In einem geringeren Ausmaß können auch Kreditauflagen zum Einsatz kommen, die unmittelbar oder durch eine Finanzkennzahl die Aufnahme weiterer Finanzverbindlichkeiten und/oder die Stellung von Sicherheiten für weitere Finanzierungen beschränken. Aus Verkäufersicht soll hierdurch die Rangstellung des Verkäuferdarlehens unmittelbar nach der Akquisitionsfinanzierung sichergestellt und eine spätere Risikoerhöhung verhindert werden.

Verkäuferseitige Forderungen nach umfangreichen Kreditauflagen sind kritisch zu sehen – zum einen ist aufgrund des weitgehenden Interessengleichlaufs eine Absicherung durch die Kreditauflagen der Akquisitionsfinanzierung sichergestellt, zum anderen sind solche Kreditauflagen im Verkäuferdarlehen aufgrund des Nachrangs gegenüber der Akquisitionsfinanzierung typischerweise faktisch sanktionslos.

e) Darlehensauszahlung 

Aus Verkäufersicht ist bei der Ausgestaltung eines Verkäuferdarlehens darauf zu achten, dass dieses ausschließlich unbar und im Zuge der Vollzugshandlungen bei Transaktionsvollzug zur Auszahlung gelangt.

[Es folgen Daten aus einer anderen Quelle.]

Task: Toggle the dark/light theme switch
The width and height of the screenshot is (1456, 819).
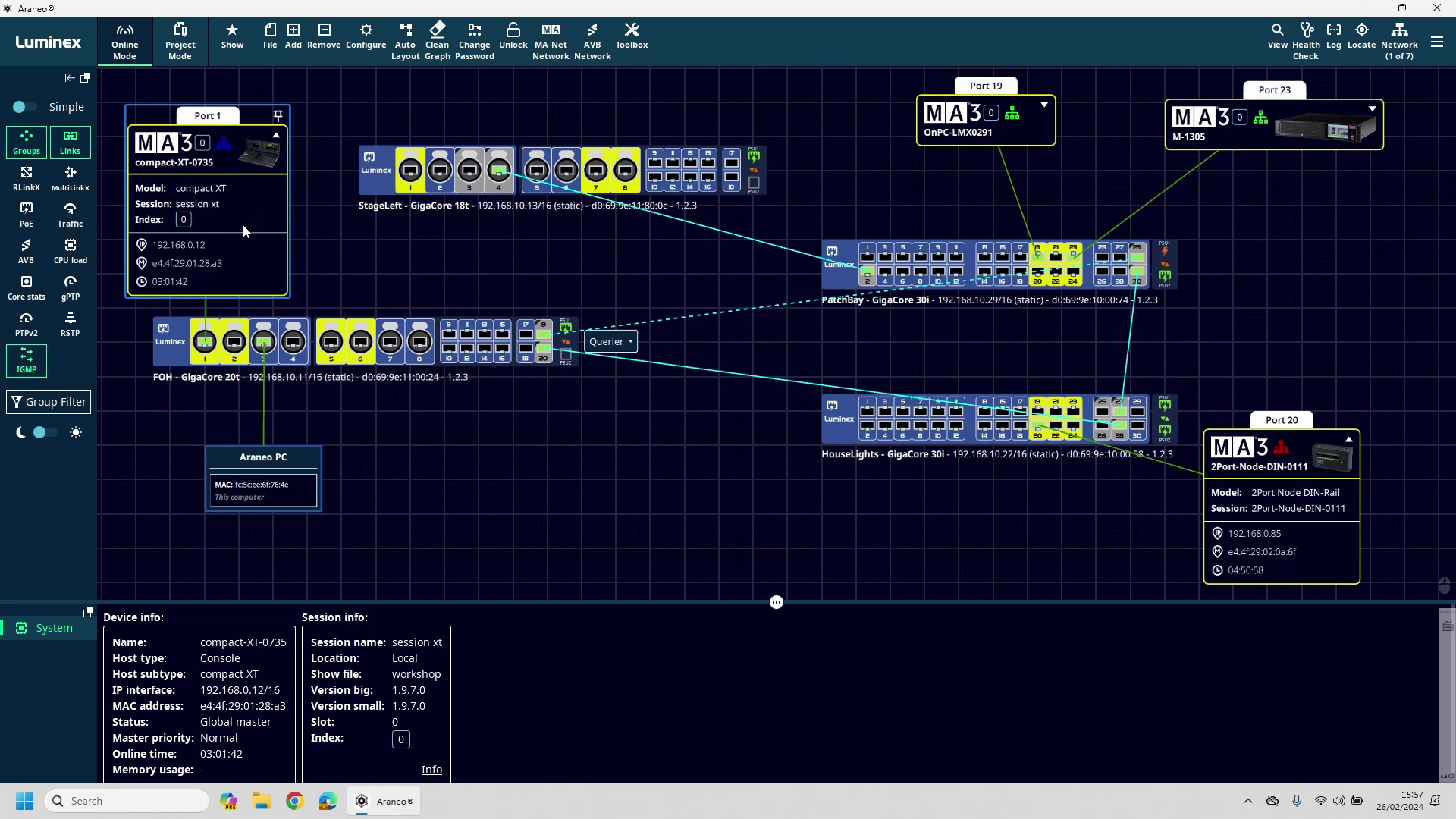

Rechtstechnisch kann die Auszahlung entweder durch Aufrechnung von Darlehensauszahlungsanspruch und Kaufpreisanspruch oder Schuldumschaffung (Novation) des Kaufpreisanspruchs in einen Darlehensrückzahlungsanspruch ausgestaltet werden.

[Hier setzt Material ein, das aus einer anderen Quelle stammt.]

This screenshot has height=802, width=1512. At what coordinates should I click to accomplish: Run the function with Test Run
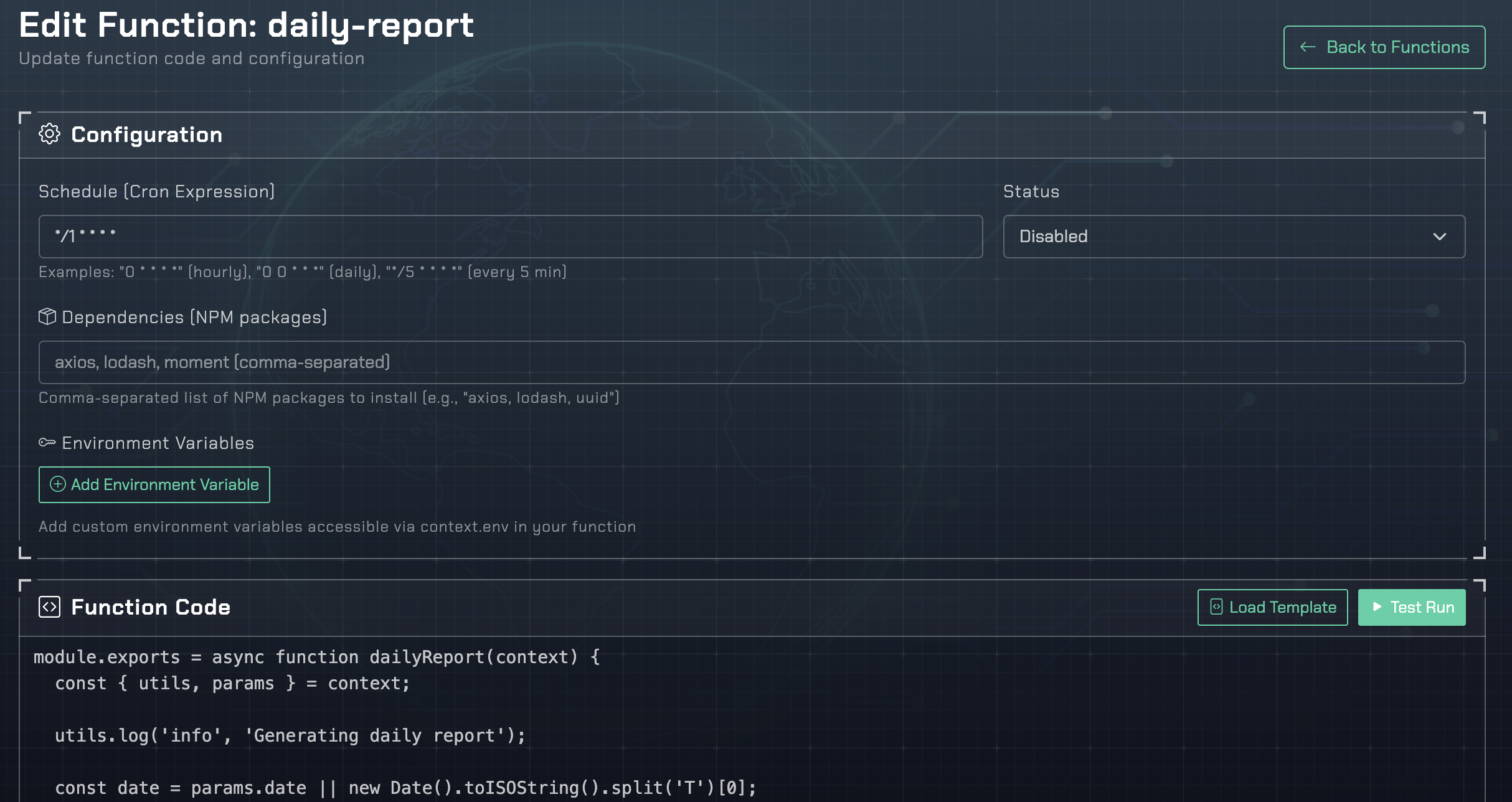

In einer komplexen Akquisitionsstruktur, bei der das Verkäuferdarlehen auf Ebene einer strukturell nachgeordneten Holdinggesellschaft, die vom Haftungskreis der Akquisitionsfinanzierung getrennt ist, gewährt werden soll, wird in der Praxis mit einer (befreienden) Schuldübernahme im Hinblick auf den entsprechenden Teil des Kaufpreisanspruchs mit anschließender Aufrechnung von Darlehensauszahlungsanspruch und Kaufpreisanspruch durch dreiseitige Vereinbarung gearbeitet. Dies erfordert eine saubere Transaktionsstrukturierung, bei der auch steuerrechtliche Aspekte berücksichtigt werden.

f) Zins 

Die Finanzierungsstruktur hat unmittelbare Auswirkung auf die Zinsregelung. Zum einen ist ein risikoadäquater Zinssatz zu bestimmen. Dieser wird typischerweise bei einer kurzfristigen Zwischenfinanzierung niedriger sein als bei einer nachrangigen, eigenkapitalähnlichen Verkäuferfinanzierung, die Bestandteil einer langfristigen komplexen Finanzierungsstruktur ist.

Insbesondere bei einer kurzfristigen Zwischenfinanzierung ist eine über die Laufzeit stufenweise ansteigende Verzinsung nicht unüblich, um für den Erwerber Anreize zu einer Refinanzierung zu setzen.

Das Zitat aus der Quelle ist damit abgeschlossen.